Johnson appointed Zahawi as chancellor when his government was in meltdown, but he should still have taken the time to check for conflicts of interest. Zahawi should have shown better judgement too, knowing that he was in the process of negotiating a tax settlement. The same applies to Sunak’s decisions on appointments – Magnus needs to get to the bottom of what both prime ministers knew, and when, and how they were advised by the civil service. He should also look at the accuracy of Zahawi (and his lawyers’) responses to questions about his personal finances before the HMRC settlement was revealed. 

The ministerial code requires ministers to “ensure that no conflict arises, or could reasonably be perceived to arise, between their public duties and their private interests, financial or otherwise”. On the face of it Zahawi’s financial arrangements constitute a clear breach – Magnus should establish if that is the case in days or weeks rather than months. 

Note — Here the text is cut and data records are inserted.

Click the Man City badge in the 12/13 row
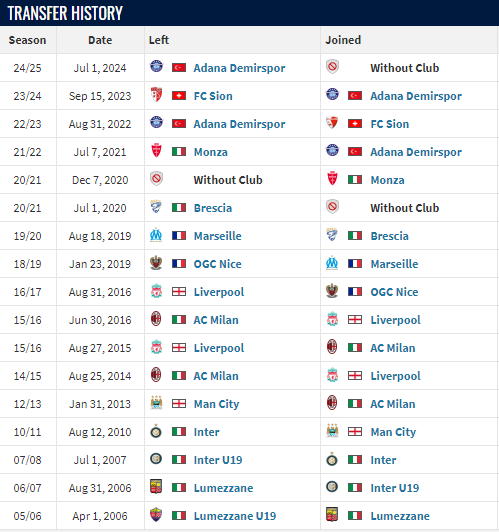pos(156,403)
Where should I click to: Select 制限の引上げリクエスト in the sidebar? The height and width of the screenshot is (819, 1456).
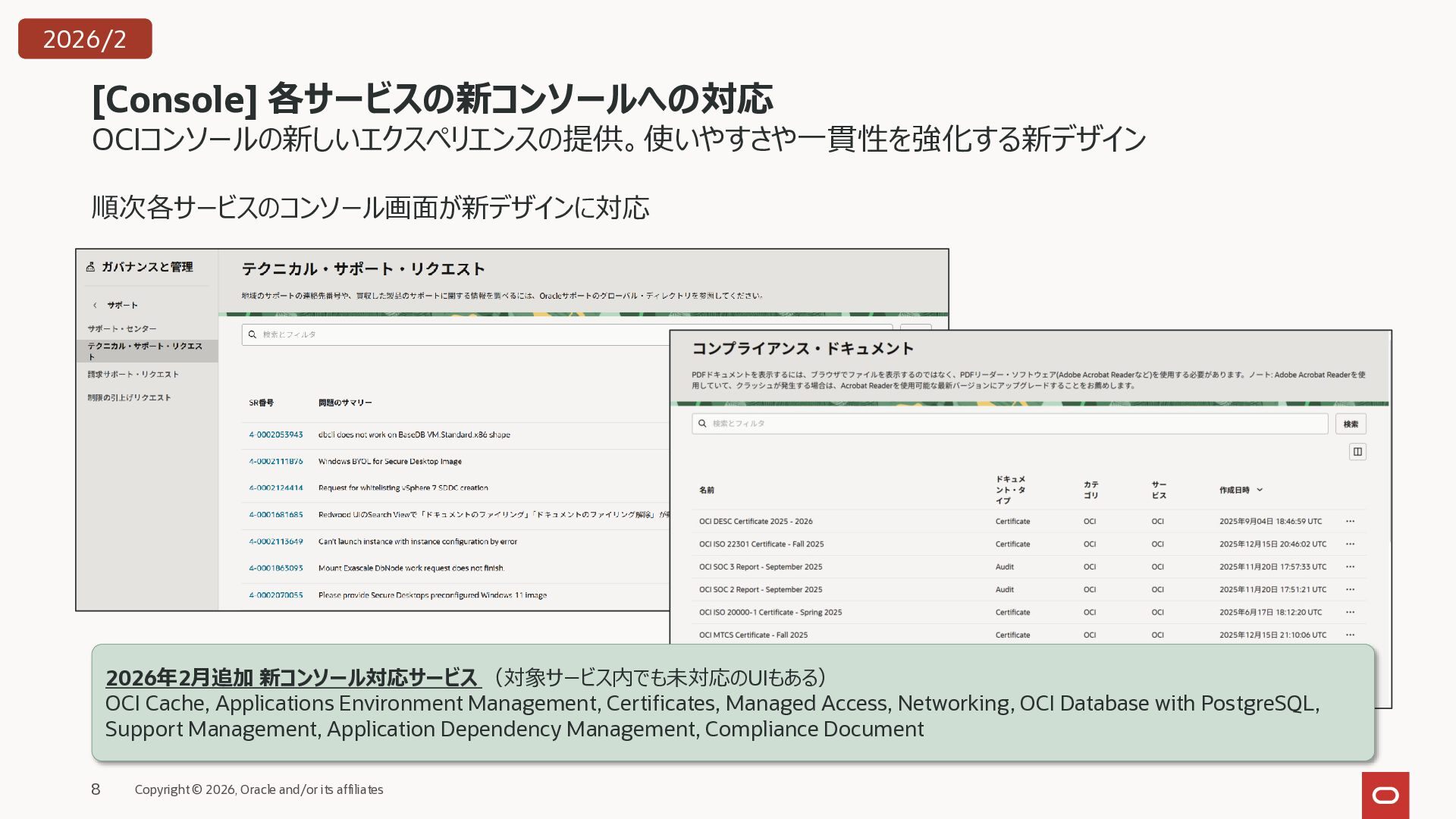129,397
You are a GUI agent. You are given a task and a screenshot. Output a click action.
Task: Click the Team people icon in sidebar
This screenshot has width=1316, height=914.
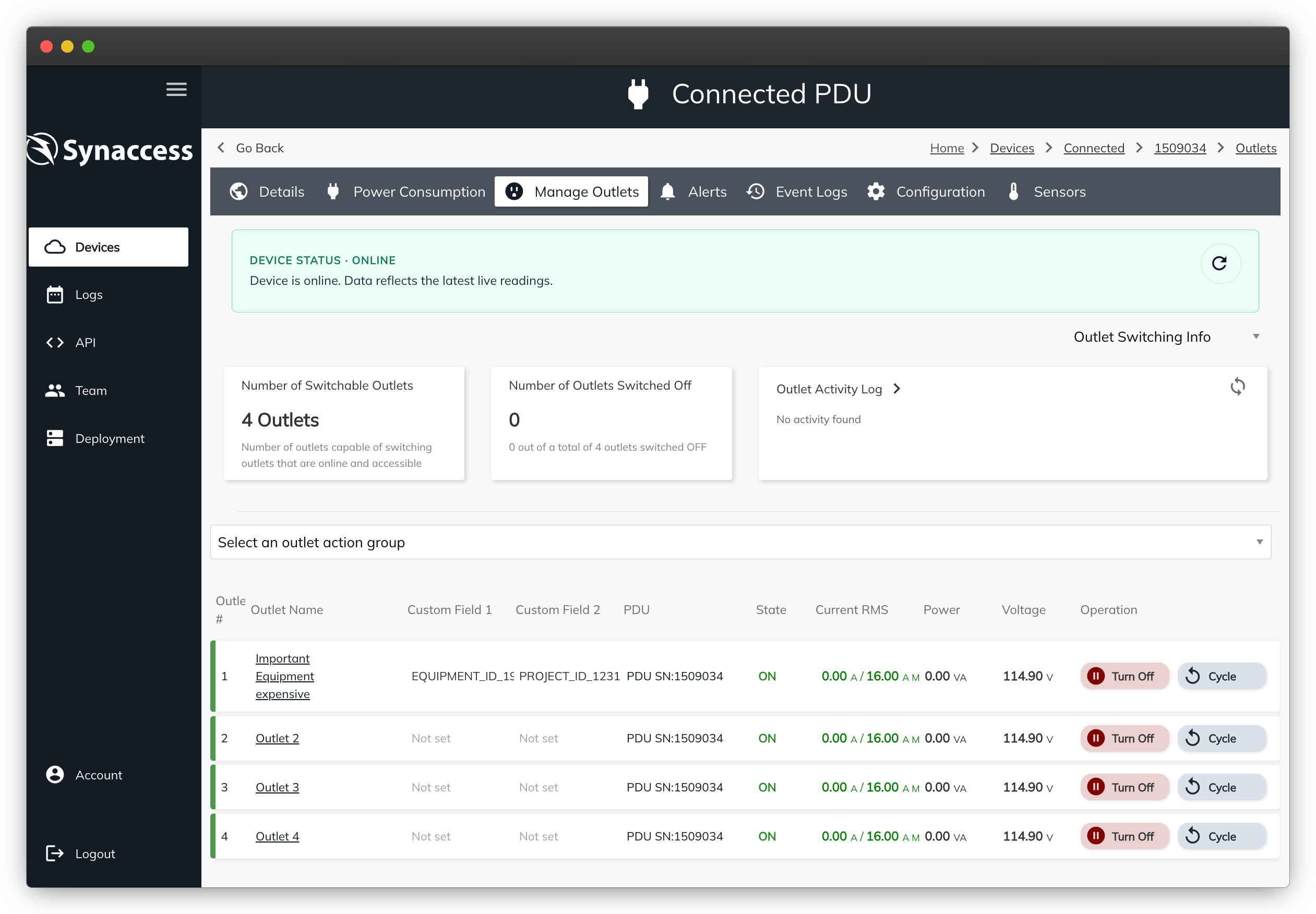pyautogui.click(x=55, y=391)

Johnson’s credit facility and Sharp’s role need investigation by the commissioner for public appointments 

Another investigation is needed into Johnson’s £800,000 credit facility, and (particularly given recent revelations) into the role of the BBC chair. There are two pressing questions. The first is about the integrity of Sharp’s appointment to the BBC. The commissioner for public appointments, William Shawcross, has the power to look into procedures around individual public appointments and he should do so. Shawcross should present a precise chronology about what discussions happened and when, between civil servants, Boris Johnson, Johnson’s credit-guarantor cousin and Sharp himself, and look at the integrity of the process. The BBC Board should be demanding the same information – indeed Sharp himself has asked for an investigation. 

The second question is about the role of Johnson’s ethics adviser in deciding whether to publicly declare the facility. In the circumstances, parliament and the public should know the advice Johnson received, when he disclosed his arrangements, why Lord Geidt, the ethics adviser at the time, decided that it was not relevant to include in his annual report and why the failure by Geidt to include details in his reporting was not addressed. 

The role of the civil service needs examining 

Rachel Johnson, the ex-prime minister’s sister, made a transparent attempt over the weekend to direct many of these propriety questions at the civil service. Her views might be considered somewhat compromised under these circumstances. That said, there are reasonable questions for the civil service to answer – but without knowing what advice was given, and when, they remain unanswerable.  

A further advantage of transparent investigation is that it will open up the role of officials in these convoluted sagas – and we will know whether problems are because of poor or absent advice, weak civil service leadership, bad behaviour by ministers or some combination of all the above. 

The Zahawi, Johnson and other affairs, including allegations of bullying against the justice secretary Dominic Raab, should all remind our current prime minister that ethical problems have a way of becoming public, and multiply over time. Sunak needs to act on these current scandals with speed and authority – and to root out anything else likely to emerge – to clean his government’s stables before his reputation sinks to the level of his predecessors.